Each agent tracks its performance and activity:

In [None]:
# Show agent metrics
agent_metrics = {}

for agent_name, agent in agents.items():
    if hasattr(agent, 'collection_metrics'):
        agent_metrics[agent_name] = agent.collection_metrics
    elif hasattr(agent, 'cleaning_metrics'):
        agent_metrics[agent_name] = agent.cleaning_metrics
    elif hasattr(agent, 'analysis_metrics'):
        agent_metrics[agent_name] = agent.analysis_metrics
    elif hasattr(agent, 'ml_metrics'):
        agent_metrics[agent_name] = agent.ml_metrics
    elif hasattr(agent, 'viz_metrics'):
        agent_metrics[agent_name] = agent.viz_metrics
    elif hasattr(agent, 'qa_metrics'):
        agent_metrics[agent_name] = agent.qa_metrics

# Display metrics
for agent_name, metrics in agent_metrics.items():
    print(f"\n{agent_name} Metrics:")
    for metric, value in metrics.items():
        print(f"  {metric}: {value}")

## Agent Health and Status

Agents provide health check information:

In [None]:
# Simulate health check (without actual AMP connection)
for agent_name, agent in agents.items():
    print(f"\n{agent_name} Status:")
    print(f"  Agent ID: {agent.amp_config.agent_id}")
    print(f"  Framework: {agent.amp_config.framework}")
    print(f"  Capabilities: {len(agent.capabilities)}")
    print(f"  Artifacts stored: {len(agent.list_artifacts())}")
    print(f"  Context size: {len(agent._conversation_context)}")
    
    # Show system message preview
    system_msg = agent.system_message[:100] + "..." if len(agent.system_message) > 100 else agent.system_message
    print(f"  System message: {system_msg}")

## Agent Customization

Agents can be customized for specific use cases:

In [None]:
# Example: Custom ML Analyst with specific algorithms
custom_ml_config = {
    "default_test_size": 0.3,
    "cv_folds": 10,
    "random_state": 123,
    "max_features_auto": 20
}

custom_ml_analyst = MLAnalystAgent(
    amp_config=create_amp_config("custom_ml"),
    llm_config=llm_config,
    ml_config=custom_ml_config
)

print(f"Custom ML Analyst configuration: {custom_ml_analyst.ml_config}")
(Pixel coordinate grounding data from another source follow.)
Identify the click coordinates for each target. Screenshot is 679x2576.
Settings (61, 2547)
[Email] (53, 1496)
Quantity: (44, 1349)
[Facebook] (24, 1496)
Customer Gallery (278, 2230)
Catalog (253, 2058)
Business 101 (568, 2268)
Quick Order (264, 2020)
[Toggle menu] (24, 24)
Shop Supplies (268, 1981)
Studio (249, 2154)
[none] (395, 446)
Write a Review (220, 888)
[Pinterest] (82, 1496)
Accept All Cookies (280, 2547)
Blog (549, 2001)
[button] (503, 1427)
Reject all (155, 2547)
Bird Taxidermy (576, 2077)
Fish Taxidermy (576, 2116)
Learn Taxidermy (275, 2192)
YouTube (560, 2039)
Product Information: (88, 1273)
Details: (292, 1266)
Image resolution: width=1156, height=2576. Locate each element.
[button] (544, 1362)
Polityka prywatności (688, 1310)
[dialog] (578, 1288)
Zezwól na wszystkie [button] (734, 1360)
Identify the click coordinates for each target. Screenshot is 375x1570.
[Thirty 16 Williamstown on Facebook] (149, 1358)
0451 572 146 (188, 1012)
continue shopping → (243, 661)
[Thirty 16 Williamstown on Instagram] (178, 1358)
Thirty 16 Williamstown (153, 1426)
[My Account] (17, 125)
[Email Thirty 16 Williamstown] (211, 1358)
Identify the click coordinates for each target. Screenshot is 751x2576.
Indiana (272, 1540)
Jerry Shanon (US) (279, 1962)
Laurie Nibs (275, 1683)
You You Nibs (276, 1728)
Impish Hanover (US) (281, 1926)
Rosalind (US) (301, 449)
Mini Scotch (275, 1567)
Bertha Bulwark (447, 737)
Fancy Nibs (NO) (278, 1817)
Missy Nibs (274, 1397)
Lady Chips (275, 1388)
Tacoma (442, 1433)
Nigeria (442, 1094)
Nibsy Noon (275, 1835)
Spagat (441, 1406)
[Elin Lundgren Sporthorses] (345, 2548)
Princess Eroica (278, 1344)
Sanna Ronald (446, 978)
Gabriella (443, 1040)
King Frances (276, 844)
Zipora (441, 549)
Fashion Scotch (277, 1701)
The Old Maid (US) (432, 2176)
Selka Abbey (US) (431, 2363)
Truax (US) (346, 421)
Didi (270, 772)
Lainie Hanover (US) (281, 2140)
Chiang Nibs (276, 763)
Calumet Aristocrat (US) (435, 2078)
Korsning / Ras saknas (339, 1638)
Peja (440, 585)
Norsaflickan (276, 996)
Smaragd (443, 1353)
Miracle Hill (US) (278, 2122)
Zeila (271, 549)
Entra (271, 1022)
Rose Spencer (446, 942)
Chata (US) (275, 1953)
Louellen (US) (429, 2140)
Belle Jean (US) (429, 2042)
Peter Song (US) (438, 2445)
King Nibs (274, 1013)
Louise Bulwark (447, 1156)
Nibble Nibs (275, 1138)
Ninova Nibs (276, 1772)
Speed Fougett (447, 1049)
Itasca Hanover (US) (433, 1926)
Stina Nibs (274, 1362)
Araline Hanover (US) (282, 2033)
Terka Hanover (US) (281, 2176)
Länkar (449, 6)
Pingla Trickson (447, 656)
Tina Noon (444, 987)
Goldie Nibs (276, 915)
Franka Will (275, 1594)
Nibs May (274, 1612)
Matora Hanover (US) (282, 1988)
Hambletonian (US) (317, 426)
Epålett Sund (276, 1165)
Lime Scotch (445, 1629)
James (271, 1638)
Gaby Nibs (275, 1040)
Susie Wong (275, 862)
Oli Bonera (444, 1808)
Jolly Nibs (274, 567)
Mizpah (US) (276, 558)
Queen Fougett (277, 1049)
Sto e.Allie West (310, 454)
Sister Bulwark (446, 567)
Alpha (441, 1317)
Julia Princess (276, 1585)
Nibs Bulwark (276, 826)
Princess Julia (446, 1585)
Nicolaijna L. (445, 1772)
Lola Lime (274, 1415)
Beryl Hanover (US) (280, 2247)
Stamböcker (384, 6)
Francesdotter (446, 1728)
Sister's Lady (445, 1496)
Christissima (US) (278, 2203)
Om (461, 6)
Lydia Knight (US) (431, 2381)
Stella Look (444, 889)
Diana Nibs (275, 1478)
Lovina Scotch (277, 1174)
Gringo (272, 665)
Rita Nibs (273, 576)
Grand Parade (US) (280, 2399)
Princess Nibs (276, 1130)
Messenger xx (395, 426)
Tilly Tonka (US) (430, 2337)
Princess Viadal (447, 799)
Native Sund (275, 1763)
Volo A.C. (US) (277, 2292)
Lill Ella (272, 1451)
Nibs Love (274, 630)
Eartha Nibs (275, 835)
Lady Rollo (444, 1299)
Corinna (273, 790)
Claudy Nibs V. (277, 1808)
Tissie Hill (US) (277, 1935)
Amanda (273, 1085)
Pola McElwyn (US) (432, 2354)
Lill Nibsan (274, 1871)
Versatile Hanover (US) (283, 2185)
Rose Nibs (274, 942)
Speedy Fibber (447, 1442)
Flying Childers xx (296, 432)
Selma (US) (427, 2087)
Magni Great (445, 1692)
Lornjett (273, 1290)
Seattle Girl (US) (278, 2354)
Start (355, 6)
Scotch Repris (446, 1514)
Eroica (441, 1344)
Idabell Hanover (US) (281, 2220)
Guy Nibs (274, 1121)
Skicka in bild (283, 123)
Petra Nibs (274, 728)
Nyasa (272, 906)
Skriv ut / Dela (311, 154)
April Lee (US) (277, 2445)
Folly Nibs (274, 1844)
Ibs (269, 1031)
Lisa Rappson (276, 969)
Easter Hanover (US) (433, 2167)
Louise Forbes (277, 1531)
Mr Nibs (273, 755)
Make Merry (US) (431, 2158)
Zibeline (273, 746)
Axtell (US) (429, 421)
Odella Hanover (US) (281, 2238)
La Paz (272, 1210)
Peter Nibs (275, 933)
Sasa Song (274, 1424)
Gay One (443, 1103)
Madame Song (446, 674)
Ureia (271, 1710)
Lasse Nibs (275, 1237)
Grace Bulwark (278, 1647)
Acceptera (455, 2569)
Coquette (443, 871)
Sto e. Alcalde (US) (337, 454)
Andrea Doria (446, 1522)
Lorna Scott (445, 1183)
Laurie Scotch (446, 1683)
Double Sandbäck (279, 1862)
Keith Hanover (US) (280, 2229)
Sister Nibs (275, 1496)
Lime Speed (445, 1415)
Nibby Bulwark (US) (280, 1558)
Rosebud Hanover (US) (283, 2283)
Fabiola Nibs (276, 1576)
# Example: Custom Data Cleaner with specific strategies
custom_cleaning_config = {
    "default_missing_strategy": "knn",
    "outlier_threshold": 2.5,
    "duplicate_threshold": 0.99
}

custom_data_cleaner = DataCleanerAgent(
    amp_config=create_amp_config("custom_cleaner"),
    llm_config=llm_config,
    cleaning_config=custom_cleaning_config
)

print(f"Custom Data Cleaner configuration: {custom_data_cleaner.cleaning_config}")

## Next Steps

### Extending Agents

You can extend agents by:
1. **Adding new capabilities**: Implement new AMP capabilities
2. **Customizing system messages**: Adjust agent personalities and instructions
3. **Modifying configurations**: Change default parameters and thresholds
4. **Adding domain logic**: Include domain-specific analysis methods

### Creating New Agents

To create a new agent:
1. Inherit from `AutoGenAMPAgent`
2. Define capabilities and their handlers
3. Implement `_process_conversation_message`
4. Add agent-specific configuration and metrics

### Integration Patterns

Agents can be integrated in different patterns:
- **Sequential Pipeline**: Linear flow from collection to reporting
- **Parallel Processing**: Multiple agents working simultaneously
- **Iterative Refinement**: Agents providing feedback to improve results
- **Conditional Workflows**: Different paths based on data characteristics

Explore the other notebooks for more specific examples and use cases.